Uber won’t be reclassifying its drivers from independent contractors to employees in light of a new bill that passed in California, largely because the bill doesn’t specifically require them to do so, the company’s chief legal official argued Tuesday.
“Contrary to some of the oratory we’ve heard, AB5 does not automatically reclassify any ride-share drivers from independent contractors to employees,” Tony West, chief legal counsel at Uber, said in a press call with reporters. “AB5 does not provide drivers with benefits. AB5 does not give drivers the right to organize. In fact, the bill currently says nothing about ride-share drivers.”

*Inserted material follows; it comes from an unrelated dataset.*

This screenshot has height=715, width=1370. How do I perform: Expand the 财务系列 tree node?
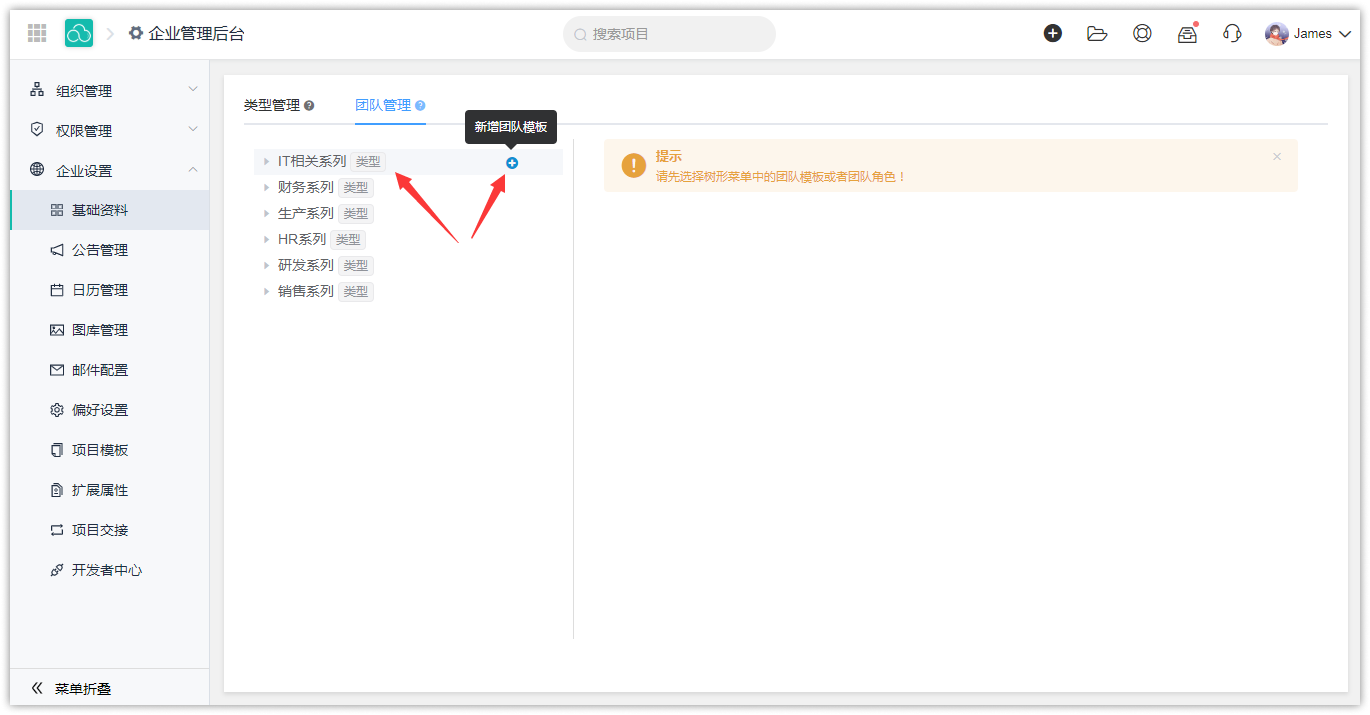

The bill in question, Assembly Bill 5 (AB5), codifies a recent California Supreme Court ruling that makes it much harder for companies like Uber to classify its drivers as independent contractors. It expresses the so-called “ABC test” for determining whether someone is a contractor or employee. Some form of an ABC test is already law in many states, including Massachusetts, Virginia, and New Jersey.
West said Uber could pass the ABC test because drivers aren’t core to its business. “Under that three-part test, arguably the highest bar is that a company must prove that contractors are doing work ‘outside the usual course’ of its business,” West said. ”Several previous rulings have found that drivers’ work is outside the usual course of Uber’s business, which is serving as a technology platform for several different types of digital marketplaces.”